Listed Building – Grade II*
- Official name: Old Hall Fold
- Designated: 12 January 1967
- Reference no.: 1067997

= Old Hall Fold =

Listed building in Ashton-under-Lyne, Greater Manchester, England

Old Hall Fold is a Grade II* listed historic house on Newmarket Road in Ashton-under-Lyne, a town within Tameside, Greater Manchester, England. It contains a medieval cruck-framed structure encased within 18th-century brick walls and roof, a form that survives in relatively few buildings in North West England.

==History==
Old Hall Fold was originally part of a larger medieval hall, later divided into separate properties including Taunton Hall. Dendrochronological analysis suggests that some timbers date from the late 15th or early 16th century, with one cruck truss associated with timber felled around 1495–96. The building was encased in brick during the 18th century.

On 12 January 1967, Old Hall Fold was designated a Grade II* listed building for its architectural and historic significance.
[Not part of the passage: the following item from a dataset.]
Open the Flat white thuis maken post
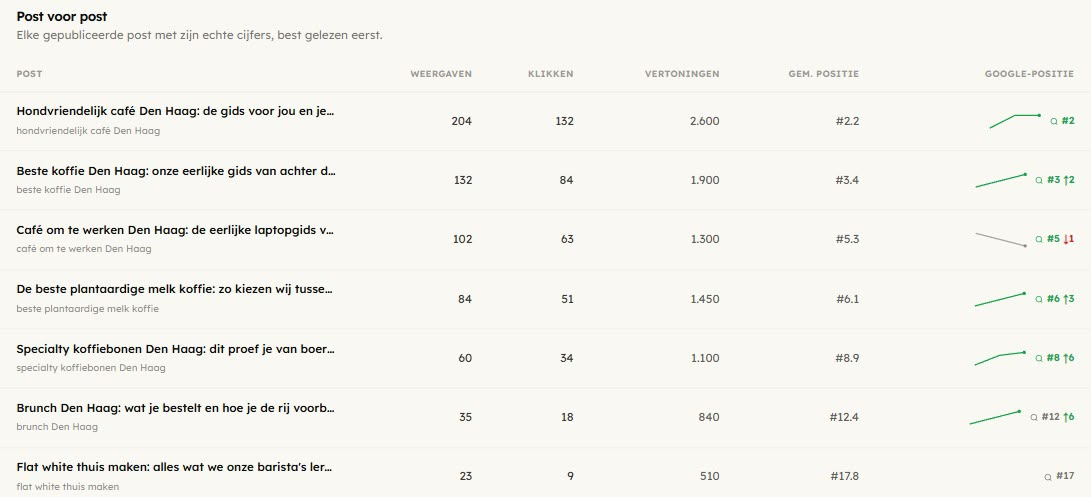The image size is (1091, 497). pos(174,467)
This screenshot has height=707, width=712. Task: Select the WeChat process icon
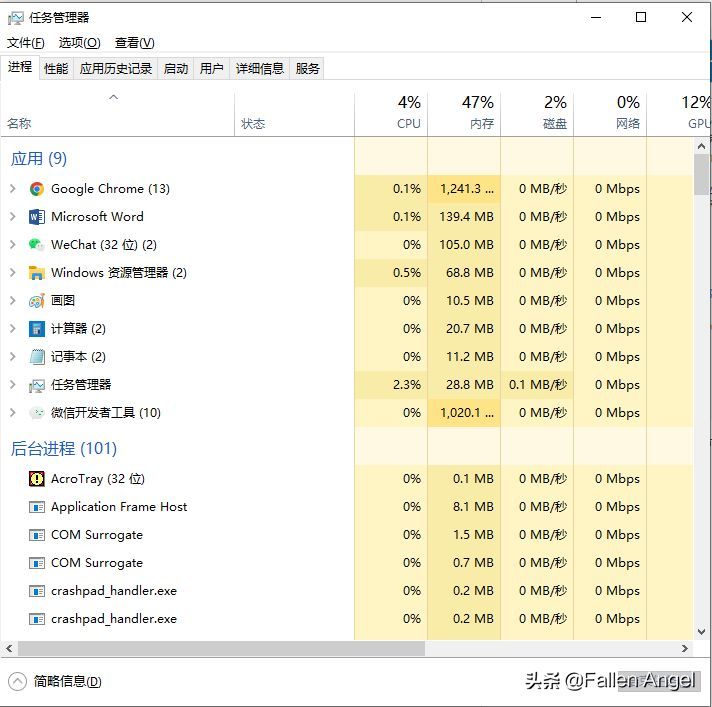[x=36, y=245]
The building continues to serve as a privately owned dwelling and is not generally accessible to the public.

==Architecture==
Old Hall Fold is a two-storey, three-bay house with an 18th-century brick casing and a graduated stone slate roof, enclosing a medieval cruck-framed structure. Built in English garden wall bond, it features a projecting right-hand cross-wing under an outshut roof. The front elevation has casement windows arranged in groups of four, two, and two lights, one beneath a wide cambered brick arch, with a doorway between the first and second bays and a passage leading to Taunton Hall. A brick ridge chimney stack crowns the building. The rear is rendered, with 20th-century casement windows, a small kitchen wing, and an altered shippon wing adjoining the left gable. The building's most notable feature is the survival of three substantial cruck trusses:

- Two large medieval trusses flank the principal room, marking the original open hall, now floored over. The right-hand truss has an arch-braced collar, and an inglenook fireplace backs onto it, with a massive bressummer beam supported by a carved heck post (now partly encased)
- The third truss, in the cross-wing, is likely 16th century, with a tie-beam, collar, wattle-and-daub infill, and blades visible from floor to ridge

Interior details include an ovolo-moulded ceiling beam. The survival of such an early cruck-framed structure within later brick casing is uncommon in North West England and shows how the building developed over time.